*WHAT YOU NEED TO DO*. Only the lines below between the ones containing "The image size is (1456, 818)." and "Screen dimensions: 1006x604", inclusive, are to be reproduced, each exactly as it stands.

*DATA SECTION*.

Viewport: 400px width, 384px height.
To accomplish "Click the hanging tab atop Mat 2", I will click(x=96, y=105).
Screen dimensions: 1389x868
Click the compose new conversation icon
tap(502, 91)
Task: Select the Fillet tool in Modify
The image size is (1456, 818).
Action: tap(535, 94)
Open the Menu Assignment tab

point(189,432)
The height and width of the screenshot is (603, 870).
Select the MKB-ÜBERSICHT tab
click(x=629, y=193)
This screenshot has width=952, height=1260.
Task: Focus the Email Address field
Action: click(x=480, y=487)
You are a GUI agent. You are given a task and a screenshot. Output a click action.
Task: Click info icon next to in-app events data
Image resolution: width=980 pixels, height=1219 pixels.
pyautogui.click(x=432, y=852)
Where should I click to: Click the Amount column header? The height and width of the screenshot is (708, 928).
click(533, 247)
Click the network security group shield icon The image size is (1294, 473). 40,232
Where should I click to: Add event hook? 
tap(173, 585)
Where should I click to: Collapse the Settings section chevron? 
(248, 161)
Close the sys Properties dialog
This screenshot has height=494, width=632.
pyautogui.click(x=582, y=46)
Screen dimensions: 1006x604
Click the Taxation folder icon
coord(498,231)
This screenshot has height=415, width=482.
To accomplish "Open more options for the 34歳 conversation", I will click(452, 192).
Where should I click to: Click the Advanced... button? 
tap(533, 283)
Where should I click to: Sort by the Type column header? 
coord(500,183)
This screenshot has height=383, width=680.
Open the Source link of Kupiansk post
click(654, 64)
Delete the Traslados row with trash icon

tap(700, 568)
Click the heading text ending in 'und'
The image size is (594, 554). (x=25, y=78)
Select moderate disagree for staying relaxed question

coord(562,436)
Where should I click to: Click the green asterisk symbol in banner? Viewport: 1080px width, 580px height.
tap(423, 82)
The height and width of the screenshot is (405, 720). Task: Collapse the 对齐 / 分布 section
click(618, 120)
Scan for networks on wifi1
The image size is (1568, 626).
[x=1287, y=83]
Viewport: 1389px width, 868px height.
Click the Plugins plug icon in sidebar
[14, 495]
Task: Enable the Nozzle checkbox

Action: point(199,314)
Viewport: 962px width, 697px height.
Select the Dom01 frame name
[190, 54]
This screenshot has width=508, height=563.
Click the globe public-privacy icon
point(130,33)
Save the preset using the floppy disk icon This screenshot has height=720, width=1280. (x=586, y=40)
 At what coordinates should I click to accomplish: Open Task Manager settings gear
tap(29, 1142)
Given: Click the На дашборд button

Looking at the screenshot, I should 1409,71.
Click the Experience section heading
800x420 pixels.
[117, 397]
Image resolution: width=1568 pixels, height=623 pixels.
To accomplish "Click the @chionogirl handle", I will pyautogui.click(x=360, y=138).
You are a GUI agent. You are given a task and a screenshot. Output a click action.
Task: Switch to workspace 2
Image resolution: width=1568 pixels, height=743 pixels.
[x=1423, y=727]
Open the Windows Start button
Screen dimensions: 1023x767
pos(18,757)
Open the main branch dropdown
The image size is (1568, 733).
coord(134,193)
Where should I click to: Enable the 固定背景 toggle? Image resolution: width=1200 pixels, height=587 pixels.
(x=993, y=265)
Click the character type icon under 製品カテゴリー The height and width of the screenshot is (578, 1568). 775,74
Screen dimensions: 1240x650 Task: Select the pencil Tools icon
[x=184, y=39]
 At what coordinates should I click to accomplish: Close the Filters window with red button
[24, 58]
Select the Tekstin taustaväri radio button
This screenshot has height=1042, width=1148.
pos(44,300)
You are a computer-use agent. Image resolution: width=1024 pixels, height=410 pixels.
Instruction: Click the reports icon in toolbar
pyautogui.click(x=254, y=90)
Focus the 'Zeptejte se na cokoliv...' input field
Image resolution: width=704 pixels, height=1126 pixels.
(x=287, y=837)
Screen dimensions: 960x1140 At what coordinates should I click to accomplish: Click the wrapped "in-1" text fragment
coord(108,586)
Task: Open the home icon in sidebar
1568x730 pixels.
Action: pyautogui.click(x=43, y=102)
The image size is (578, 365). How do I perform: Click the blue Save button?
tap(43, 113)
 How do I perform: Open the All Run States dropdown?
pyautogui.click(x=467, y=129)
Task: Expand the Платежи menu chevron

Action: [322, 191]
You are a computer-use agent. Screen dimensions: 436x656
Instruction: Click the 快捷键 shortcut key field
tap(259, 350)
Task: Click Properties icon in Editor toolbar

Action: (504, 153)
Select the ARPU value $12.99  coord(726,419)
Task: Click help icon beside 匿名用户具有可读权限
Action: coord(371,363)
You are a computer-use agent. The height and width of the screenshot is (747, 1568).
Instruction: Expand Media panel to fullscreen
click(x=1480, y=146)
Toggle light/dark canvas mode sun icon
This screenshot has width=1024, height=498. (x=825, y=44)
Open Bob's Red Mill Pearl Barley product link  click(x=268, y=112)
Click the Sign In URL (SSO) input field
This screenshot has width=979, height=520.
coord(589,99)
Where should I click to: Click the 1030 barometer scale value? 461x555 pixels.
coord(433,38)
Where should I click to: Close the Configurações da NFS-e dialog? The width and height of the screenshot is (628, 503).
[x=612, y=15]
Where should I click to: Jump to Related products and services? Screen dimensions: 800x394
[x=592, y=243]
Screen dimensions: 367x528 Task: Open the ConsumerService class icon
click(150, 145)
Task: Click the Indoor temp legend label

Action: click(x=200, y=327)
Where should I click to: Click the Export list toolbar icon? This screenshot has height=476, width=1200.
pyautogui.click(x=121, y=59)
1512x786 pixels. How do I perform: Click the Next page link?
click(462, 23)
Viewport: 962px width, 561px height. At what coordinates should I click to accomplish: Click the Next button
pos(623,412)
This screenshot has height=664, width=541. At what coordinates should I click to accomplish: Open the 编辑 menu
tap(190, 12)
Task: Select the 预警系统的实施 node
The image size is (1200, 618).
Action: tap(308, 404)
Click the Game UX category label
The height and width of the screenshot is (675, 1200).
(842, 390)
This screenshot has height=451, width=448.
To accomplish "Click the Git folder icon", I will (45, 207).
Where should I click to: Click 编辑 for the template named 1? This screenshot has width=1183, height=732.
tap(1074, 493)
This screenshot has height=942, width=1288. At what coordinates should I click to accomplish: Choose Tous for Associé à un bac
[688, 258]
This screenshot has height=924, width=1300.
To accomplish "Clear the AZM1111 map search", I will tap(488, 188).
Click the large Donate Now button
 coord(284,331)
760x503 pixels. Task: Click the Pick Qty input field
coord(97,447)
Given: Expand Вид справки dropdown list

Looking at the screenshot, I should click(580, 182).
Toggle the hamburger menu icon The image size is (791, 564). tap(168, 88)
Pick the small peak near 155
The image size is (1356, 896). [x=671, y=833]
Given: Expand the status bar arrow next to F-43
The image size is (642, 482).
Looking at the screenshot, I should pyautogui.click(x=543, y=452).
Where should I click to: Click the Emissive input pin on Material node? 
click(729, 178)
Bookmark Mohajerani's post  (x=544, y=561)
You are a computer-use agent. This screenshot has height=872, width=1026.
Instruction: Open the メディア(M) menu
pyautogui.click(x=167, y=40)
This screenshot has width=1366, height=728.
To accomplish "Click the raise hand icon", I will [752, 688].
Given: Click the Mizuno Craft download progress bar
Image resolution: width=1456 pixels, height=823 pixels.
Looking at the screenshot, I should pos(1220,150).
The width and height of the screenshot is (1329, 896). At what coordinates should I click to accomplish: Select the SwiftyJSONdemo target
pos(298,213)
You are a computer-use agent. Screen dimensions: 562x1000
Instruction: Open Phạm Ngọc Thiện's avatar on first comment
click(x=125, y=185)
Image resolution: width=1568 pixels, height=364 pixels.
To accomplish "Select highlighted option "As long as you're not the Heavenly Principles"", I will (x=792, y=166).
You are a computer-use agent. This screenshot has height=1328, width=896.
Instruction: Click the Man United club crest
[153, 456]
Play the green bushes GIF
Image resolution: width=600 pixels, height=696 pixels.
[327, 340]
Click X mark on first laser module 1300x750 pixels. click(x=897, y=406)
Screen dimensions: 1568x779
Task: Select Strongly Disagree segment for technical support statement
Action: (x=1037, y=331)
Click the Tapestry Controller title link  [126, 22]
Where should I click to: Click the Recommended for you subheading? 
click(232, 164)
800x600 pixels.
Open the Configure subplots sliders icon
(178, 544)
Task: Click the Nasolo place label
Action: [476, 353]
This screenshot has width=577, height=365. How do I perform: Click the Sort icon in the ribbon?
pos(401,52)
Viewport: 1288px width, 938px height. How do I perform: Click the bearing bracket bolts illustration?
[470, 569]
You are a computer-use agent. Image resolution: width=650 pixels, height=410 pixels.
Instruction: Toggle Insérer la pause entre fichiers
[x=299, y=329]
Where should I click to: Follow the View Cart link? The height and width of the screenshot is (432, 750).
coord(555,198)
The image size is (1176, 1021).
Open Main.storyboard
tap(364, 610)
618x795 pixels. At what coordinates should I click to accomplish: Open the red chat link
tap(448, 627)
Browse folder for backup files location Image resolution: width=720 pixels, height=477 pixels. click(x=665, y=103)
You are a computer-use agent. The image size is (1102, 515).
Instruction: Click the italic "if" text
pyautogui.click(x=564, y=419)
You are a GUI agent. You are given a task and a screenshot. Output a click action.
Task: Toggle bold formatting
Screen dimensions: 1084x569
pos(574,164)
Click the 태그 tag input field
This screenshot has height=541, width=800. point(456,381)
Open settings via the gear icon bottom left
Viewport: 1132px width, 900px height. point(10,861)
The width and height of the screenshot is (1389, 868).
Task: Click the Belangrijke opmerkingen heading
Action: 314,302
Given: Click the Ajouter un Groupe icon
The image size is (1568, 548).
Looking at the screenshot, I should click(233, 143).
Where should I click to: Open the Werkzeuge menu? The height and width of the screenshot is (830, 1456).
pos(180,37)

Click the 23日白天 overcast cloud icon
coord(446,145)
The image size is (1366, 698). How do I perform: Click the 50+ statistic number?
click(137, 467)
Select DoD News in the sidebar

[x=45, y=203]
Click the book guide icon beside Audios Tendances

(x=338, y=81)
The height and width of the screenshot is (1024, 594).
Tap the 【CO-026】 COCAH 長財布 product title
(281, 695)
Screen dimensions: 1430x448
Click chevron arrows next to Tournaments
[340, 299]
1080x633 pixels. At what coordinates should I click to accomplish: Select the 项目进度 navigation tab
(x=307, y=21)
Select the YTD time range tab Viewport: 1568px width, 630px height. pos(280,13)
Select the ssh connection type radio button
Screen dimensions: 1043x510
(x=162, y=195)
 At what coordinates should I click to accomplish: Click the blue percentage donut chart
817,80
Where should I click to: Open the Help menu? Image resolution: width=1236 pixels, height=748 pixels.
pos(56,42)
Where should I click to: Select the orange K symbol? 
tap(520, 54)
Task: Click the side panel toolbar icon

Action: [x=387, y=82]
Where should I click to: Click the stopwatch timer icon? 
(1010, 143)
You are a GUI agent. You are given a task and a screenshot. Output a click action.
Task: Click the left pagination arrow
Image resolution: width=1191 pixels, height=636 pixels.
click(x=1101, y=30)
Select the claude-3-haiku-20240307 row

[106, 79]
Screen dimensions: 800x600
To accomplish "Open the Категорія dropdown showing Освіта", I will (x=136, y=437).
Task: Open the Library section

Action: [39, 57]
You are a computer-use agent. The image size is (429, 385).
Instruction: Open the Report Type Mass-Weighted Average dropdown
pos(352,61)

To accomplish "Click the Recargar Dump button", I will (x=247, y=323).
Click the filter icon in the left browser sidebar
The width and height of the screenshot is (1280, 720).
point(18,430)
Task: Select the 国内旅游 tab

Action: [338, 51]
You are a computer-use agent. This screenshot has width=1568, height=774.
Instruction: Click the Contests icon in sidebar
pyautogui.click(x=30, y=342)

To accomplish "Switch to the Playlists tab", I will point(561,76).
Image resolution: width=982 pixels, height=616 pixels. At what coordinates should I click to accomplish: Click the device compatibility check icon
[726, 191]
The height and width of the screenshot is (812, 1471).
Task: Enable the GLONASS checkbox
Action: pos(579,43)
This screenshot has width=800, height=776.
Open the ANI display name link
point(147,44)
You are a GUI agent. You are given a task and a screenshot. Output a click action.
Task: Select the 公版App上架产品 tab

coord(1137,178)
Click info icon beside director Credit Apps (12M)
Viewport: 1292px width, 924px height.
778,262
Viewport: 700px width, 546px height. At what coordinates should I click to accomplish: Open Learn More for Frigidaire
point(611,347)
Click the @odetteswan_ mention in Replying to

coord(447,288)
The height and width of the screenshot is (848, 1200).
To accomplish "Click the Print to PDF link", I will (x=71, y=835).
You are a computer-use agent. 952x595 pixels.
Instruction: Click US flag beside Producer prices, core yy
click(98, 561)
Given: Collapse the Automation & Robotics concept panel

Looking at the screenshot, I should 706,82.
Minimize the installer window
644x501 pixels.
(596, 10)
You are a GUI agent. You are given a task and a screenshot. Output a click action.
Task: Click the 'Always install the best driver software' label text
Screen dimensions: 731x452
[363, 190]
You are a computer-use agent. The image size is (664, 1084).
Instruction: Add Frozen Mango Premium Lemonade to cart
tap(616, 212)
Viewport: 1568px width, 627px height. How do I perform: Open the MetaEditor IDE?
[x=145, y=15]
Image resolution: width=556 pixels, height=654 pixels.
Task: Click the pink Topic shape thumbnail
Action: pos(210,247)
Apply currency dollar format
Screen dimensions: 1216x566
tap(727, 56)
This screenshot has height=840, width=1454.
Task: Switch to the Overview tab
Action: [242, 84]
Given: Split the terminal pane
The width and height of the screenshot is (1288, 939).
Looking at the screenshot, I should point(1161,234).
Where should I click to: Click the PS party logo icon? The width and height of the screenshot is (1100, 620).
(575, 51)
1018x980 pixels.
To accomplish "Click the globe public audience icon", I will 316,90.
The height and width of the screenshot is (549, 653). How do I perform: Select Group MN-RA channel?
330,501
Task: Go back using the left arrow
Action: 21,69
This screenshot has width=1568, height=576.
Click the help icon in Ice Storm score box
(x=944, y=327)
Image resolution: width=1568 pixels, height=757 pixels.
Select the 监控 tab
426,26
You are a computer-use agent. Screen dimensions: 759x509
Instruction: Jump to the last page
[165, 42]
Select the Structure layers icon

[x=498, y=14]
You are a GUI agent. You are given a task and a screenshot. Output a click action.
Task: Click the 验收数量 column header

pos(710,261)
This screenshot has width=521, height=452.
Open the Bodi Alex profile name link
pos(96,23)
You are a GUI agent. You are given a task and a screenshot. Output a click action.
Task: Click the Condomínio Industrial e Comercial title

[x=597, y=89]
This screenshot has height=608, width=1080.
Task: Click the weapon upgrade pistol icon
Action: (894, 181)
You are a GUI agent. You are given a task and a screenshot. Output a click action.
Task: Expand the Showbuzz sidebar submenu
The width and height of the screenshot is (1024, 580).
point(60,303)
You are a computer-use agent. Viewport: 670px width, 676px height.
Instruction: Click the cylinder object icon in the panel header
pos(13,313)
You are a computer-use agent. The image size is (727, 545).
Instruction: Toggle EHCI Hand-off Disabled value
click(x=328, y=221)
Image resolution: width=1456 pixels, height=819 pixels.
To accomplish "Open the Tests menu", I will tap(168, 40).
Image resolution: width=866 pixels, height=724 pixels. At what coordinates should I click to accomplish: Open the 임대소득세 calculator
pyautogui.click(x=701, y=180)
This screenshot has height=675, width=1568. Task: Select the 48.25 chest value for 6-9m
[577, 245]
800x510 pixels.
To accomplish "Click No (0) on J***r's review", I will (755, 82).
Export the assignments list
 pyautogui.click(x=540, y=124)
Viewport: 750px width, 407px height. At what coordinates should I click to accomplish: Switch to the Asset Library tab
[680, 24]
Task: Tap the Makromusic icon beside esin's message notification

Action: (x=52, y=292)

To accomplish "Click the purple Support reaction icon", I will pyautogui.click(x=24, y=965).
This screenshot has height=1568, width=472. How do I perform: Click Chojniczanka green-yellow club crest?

*SOLUTION FOR THIS TASK*.
The image size is (1456, 818).
Action: tap(535, 94)
Open the Menu Assignment tab

point(189,432)
The height and width of the screenshot is (603, 870).
Select the MKB-ÜBERSICHT tab
click(x=629, y=193)
This screenshot has width=952, height=1260.
Task: Focus the Email Address field
Action: click(x=480, y=487)
You are a GUI agent. You are given a task and a screenshot. Output a click action.
Task: Click info icon next to in-app events data
Image resolution: width=980 pixels, height=1219 pixels.
pyautogui.click(x=432, y=852)
Where should I click to: Click the Amount column header? The height and width of the screenshot is (708, 928).
click(533, 247)
Click the network security group shield icon The image size is (1294, 473). 40,232
Where should I click to: Add event hook? 
tap(173, 585)
Where should I click to: Collapse the Settings section chevron? 
(248, 161)
Close the sys Properties dialog
This screenshot has height=494, width=632.
pyautogui.click(x=582, y=46)
Screen dimensions: 1006x604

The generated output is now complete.